Excellent: A lot of URLs may very well be malformed or reference resource documents (e.g., images or scripts).
No export selection: There isn’t a crafted-in approach to export the checklist.
To bypass the lack of an export button, make use of a browser scraping plugin like Dataminer.io. On the other hand, these constraints signify Archive.org might not offer an entire Option for greater web-sites. Also, Archive.org doesn’t reveal regardless of whether Google indexed a URL—however, if Archive.org discovered it, there’s a very good opportunity Google did, far too.

Moz Professional
Though you could commonly utilize a connection index to find exterior internet sites linking to you, these tools also discover URLs on your internet site in the method.


How you can use it:
Export your inbound links in Moz Pro to acquire a brief and easy list of target URLs from your internet site. For those who’re coping with a massive Web site, think about using the Moz API to export details further than what’s manageable in Excel or Google Sheets.
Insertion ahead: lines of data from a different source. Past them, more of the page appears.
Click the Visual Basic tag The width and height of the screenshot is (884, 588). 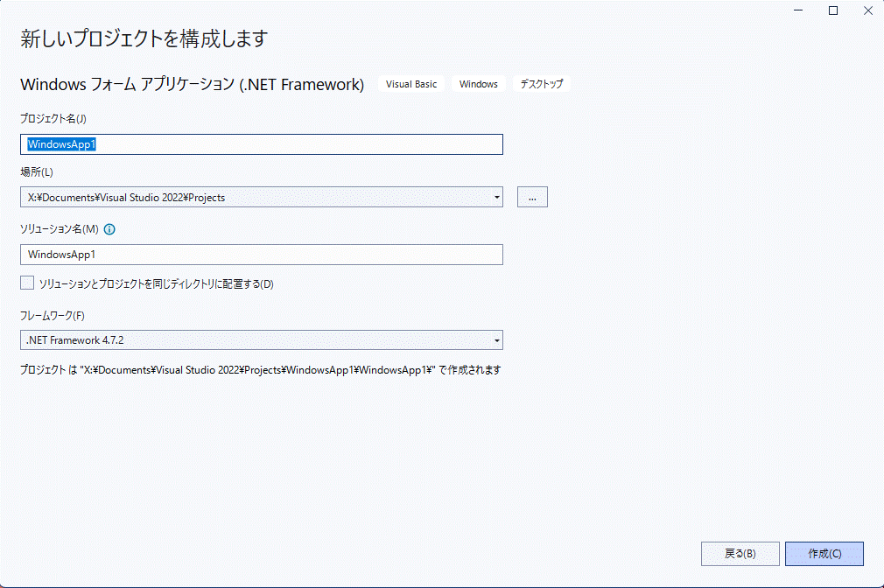click(411, 84)
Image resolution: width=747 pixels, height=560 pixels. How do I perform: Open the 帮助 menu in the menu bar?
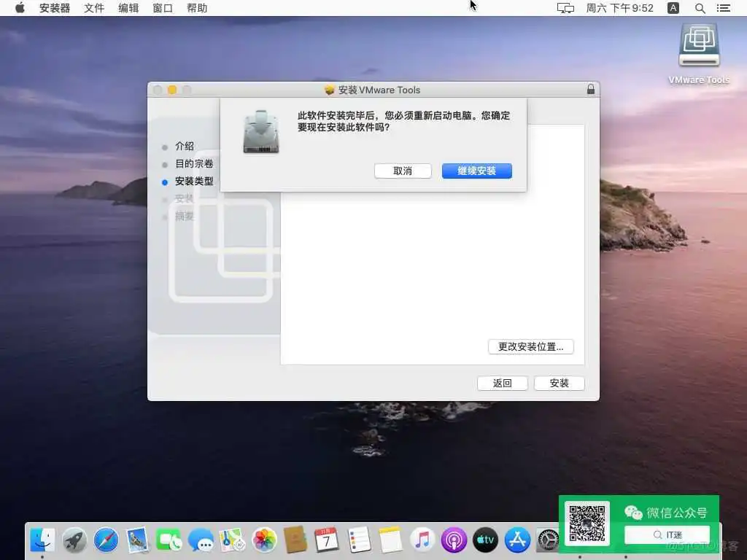(197, 8)
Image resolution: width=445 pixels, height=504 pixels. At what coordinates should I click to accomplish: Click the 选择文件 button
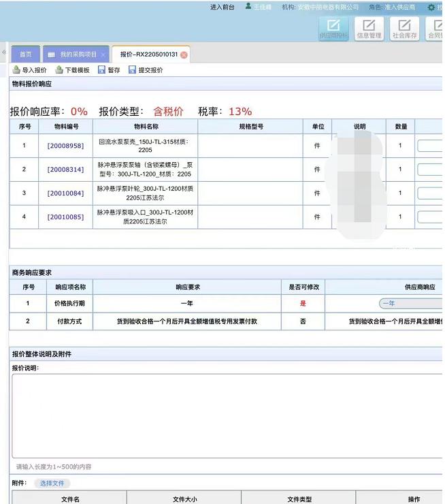coord(51,483)
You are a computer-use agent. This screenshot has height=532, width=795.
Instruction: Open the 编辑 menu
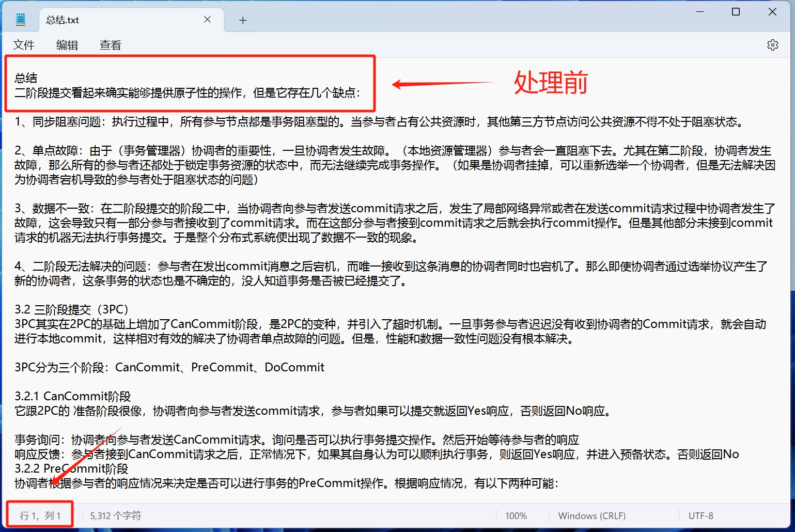67,45
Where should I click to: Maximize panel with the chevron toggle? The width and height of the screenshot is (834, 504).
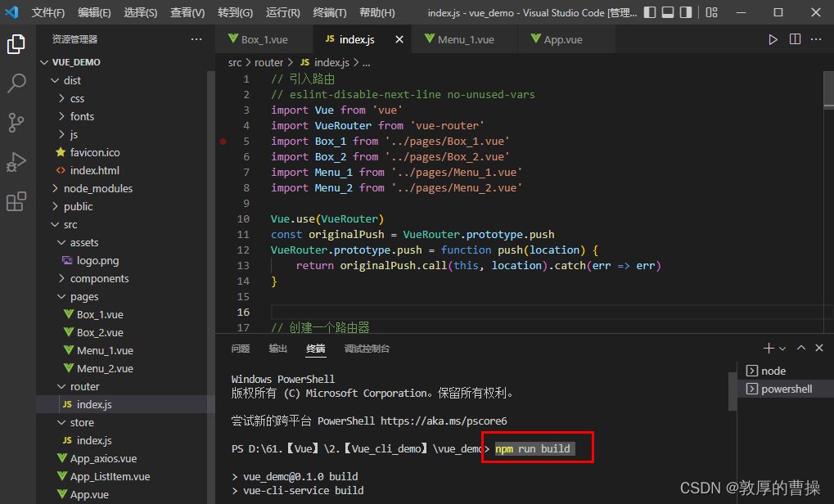click(x=800, y=347)
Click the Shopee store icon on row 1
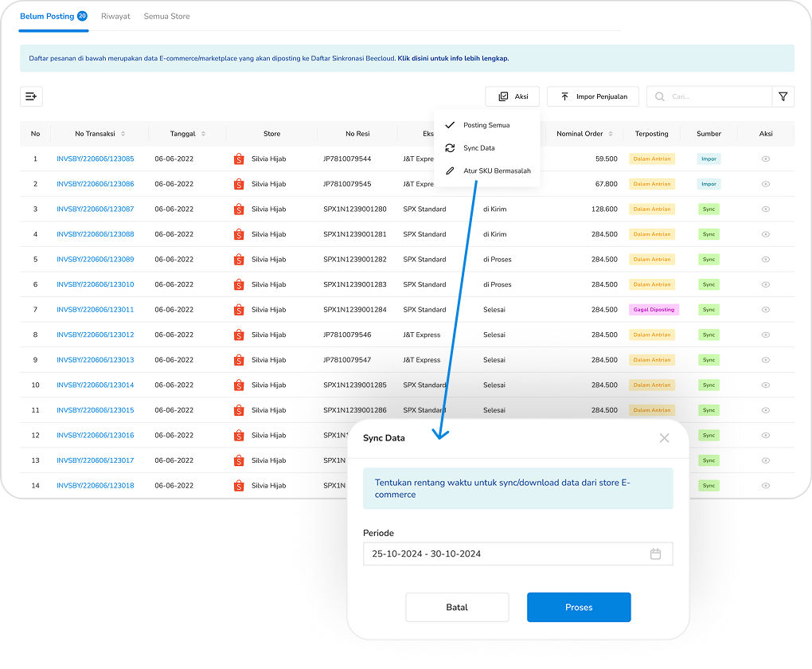 [238, 158]
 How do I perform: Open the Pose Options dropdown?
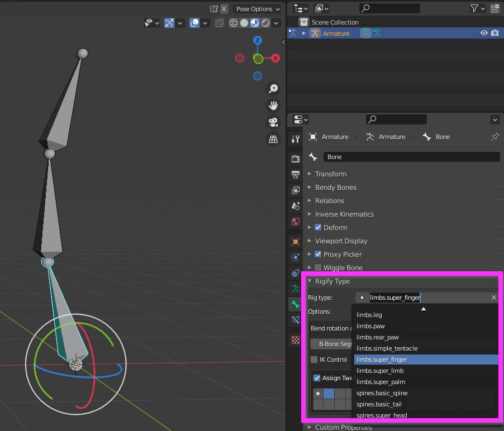click(x=256, y=9)
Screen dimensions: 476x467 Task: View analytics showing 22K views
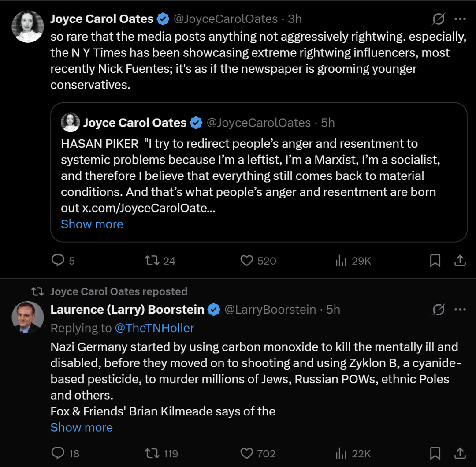353,453
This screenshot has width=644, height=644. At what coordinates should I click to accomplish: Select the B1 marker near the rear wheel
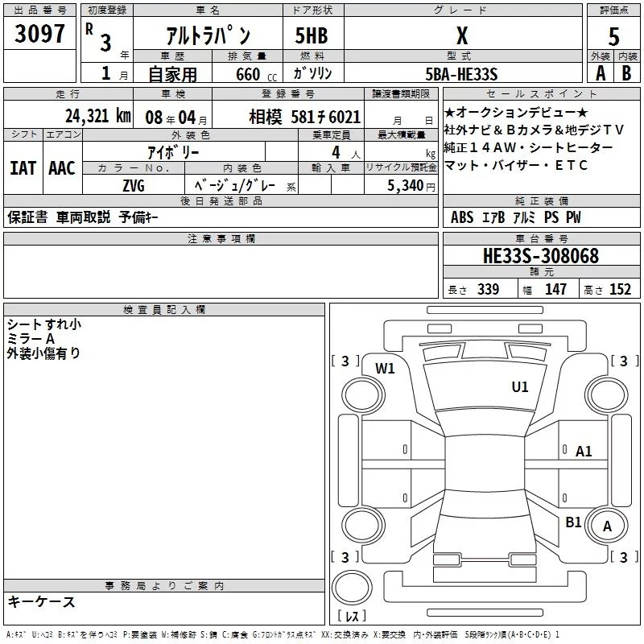coord(573,522)
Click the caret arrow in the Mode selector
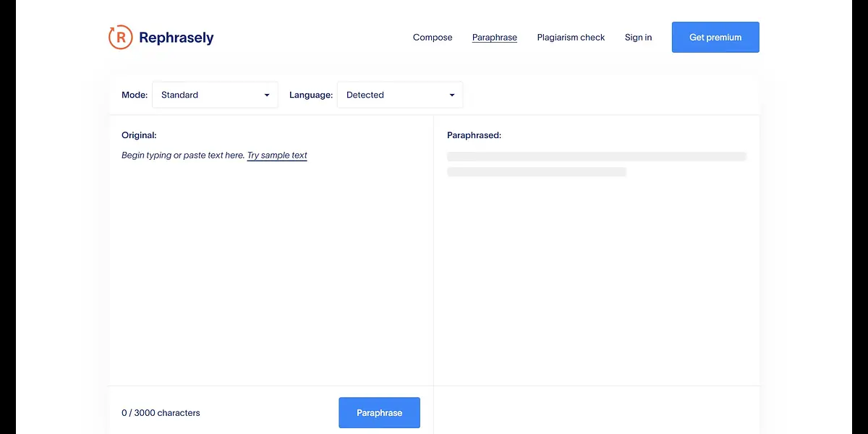 point(267,95)
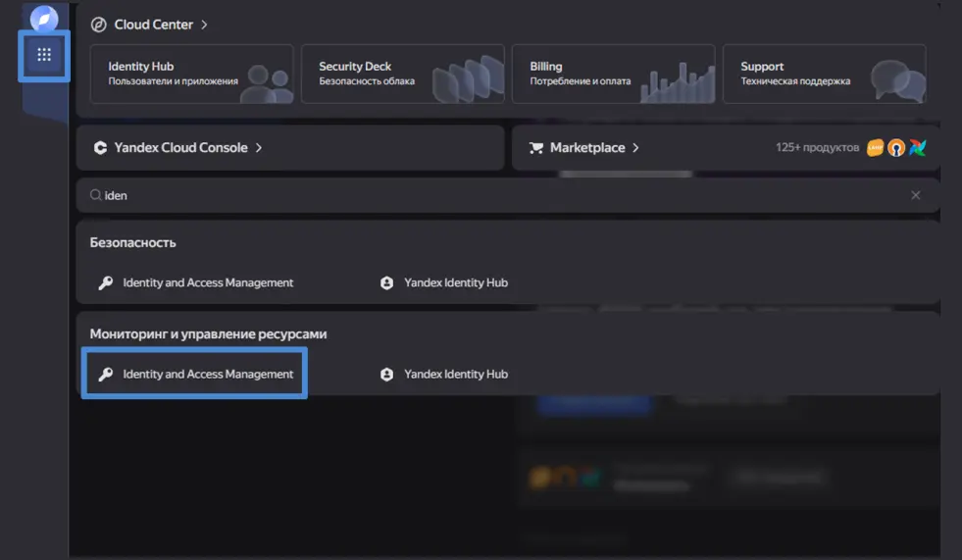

It’s crucial that you Be aware that Moz Professional doesn’t validate if URLs are indexed or found by Google. However, considering the fact that most web sites implement the same robots.txt principles to Moz’s bots because they do to Google’s, this method typically performs nicely as being a proxy for Googlebot’s discoverability.

Google Search Console
Google Research Console gives a number of valuable sources for building your list of URLs.

One-way links reviews:


Just like Moz Professional, the Hyperlinks area presents exportable lists of concentrate on URLs. Regrettably, these exports are capped at 1,000 URLs Every single. You may utilize filters for unique web pages, but due to the fact filters don’t use to the export, you might really need to count on browser scraping tools—limited to 500 filtered URLs at a time. Not excellent.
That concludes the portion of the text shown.